No one is saying you can't use soap. But the fact is that SOAP is designed to hide in seemingly safe requests. If it wasn't on port 80 (or 443), no one would want to use SOAP. Period. Soap is not port or protocol independent. The only reason it exists is to tunnel through firewalls, and more particularly to run on client systems with limited TCP/IP implementations (win9x). And no one is going to create soap clients that are build on full Apache Webserver implementations. They will be custom built, buggy, closed source applications that perform one task that the user may want (stock ticker/music service/etc), but be specifically designed as trojans so that the company that persuades the user to download them will have access to other data and services on the client computer. Just because it is Microsoft or some other benevolent company doing doesn't make it right or safe.

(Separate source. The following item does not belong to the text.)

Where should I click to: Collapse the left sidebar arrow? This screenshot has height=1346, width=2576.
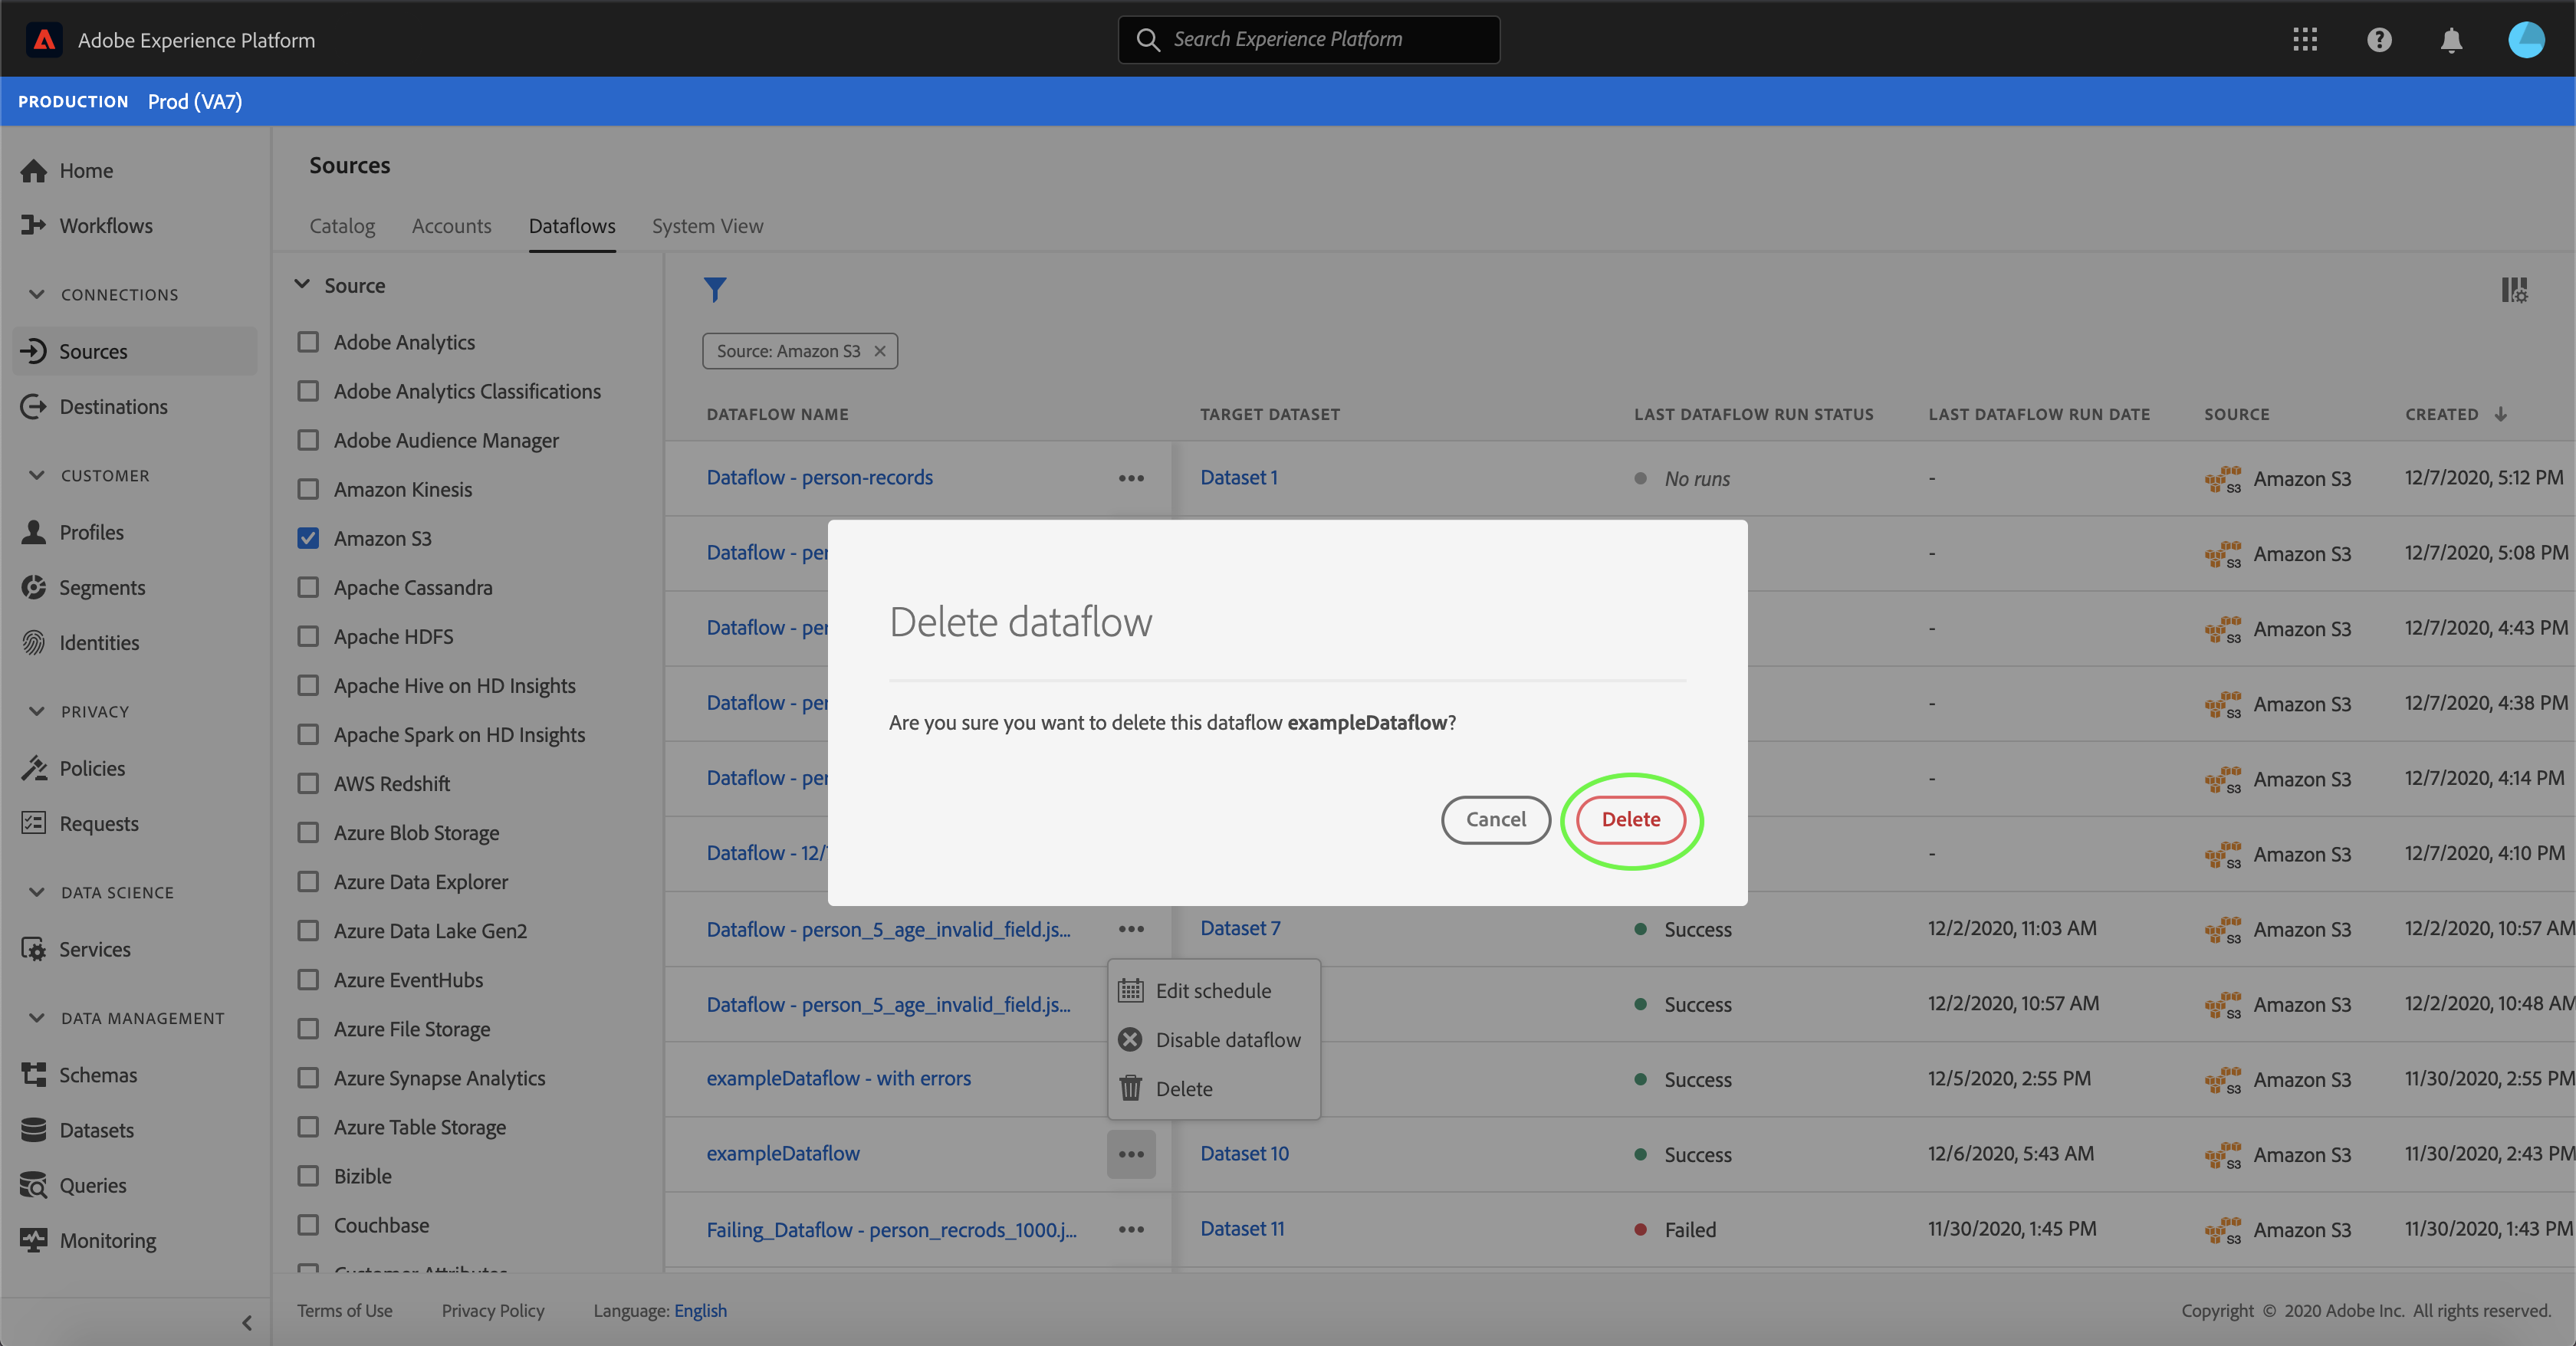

a little more CPU may not be much for an occasional packet, But you're talking at least 10x as much work for every request that goes through port 80 -- and intend to send more through it.
compare this:
does tcp port = 80
optionally assemble and check for http request patterns (is valid request)
if suspicious look for known exploit signatures
to
log incoming host request
nslookup to verify
translate name
assemble packets
parse message
checksum
compare url with known good
optionally anayze dtd/program flow
if suspicious check with known exploit signatures
And the second ruleset is going to let alot more through. The advantage of the first message is that you can just reject anything that looks suspicious on port 80. You may have to be more cautious with packets coming through on port 12345, but there are far fewer of them.
unless the soap request lies. The only way you can tell that is to look at the entire message.